Os crimes foram praticados entre 2011 e 2019. Segundo o denunciado, ele sofre por compulsão sexual e faz tratamento. O estudante de arquitetura da UFMG (Universidade Federal de Minas Gerais) responderá pelos crimes de:

  • Estupro
  • Abuso sexual
  • Agressão
  • Compartilhamento de fotografias e vídeos íntimos de terceiros em redes sociais e em sites pornográficos
  • Armazenamento de fotografias e vídeos que continham cenas de sexo explícito e pornografia envolvendo bebês e crianças
  • Posse de entorpecente

A somatória das penas pode chegar a 40 anos de prisão.

Uso de violência

As investigações apontaram que o homem usava, na maioria das vezes, violência física para manter relação sexual sem o consentimento das vítimas. Algumas mulheres disseram que o denunciado colocava drogas nas bebidas oferecidas.

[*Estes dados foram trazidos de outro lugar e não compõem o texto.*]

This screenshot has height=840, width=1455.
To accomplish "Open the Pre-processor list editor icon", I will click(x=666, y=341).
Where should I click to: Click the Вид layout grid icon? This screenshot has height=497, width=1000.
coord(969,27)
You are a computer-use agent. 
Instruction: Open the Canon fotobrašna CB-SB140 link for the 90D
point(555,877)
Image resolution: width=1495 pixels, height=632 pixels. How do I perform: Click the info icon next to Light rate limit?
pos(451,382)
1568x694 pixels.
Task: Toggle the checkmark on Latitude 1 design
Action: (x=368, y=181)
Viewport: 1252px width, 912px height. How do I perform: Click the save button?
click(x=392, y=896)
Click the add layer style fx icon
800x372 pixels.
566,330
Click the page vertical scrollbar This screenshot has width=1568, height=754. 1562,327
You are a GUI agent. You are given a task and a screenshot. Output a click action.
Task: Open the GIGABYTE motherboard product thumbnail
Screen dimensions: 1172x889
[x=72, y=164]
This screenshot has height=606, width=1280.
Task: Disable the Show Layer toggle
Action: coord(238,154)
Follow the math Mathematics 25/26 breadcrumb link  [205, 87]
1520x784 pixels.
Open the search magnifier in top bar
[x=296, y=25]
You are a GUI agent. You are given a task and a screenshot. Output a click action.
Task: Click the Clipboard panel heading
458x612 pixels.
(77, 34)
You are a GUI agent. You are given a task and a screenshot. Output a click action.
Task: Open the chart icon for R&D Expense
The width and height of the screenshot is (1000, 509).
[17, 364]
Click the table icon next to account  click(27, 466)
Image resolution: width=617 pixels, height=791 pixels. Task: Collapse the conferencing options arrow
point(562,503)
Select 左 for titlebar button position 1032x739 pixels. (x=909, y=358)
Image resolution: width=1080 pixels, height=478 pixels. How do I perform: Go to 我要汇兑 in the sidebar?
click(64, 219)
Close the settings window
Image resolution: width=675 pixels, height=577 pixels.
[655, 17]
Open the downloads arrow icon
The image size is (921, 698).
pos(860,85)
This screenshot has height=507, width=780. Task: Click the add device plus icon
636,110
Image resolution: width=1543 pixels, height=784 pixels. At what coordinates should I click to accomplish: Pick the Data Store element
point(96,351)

Entre as vítimas estavam ex-namoradas. Os crimes foram cometidos em uma república estudantil no Barro Preto, em um sítio na Pampulha, na casa dele e dentro da UFMG.

Exposição das vítimas

Os crimes eram gravados pelo homem que os compartilhava com colegas da universidade. Além disso ele postava os registros em redes sociais e até em sites pornográficos.

Nas legendas ele colocava os nomes das vítimas, número de telefone e os links de perfis de algumas delas nas redes sociais. Tal atitude foi considerada pelo MPMG como “exposição vexatória perante a sociedade”.

A denúncia foi proposta pela 12ª Promotoria de Justiça Criminal de Belo Horizonte, por meio da promotora de Justiça Tatiana Marcellini Gherardi.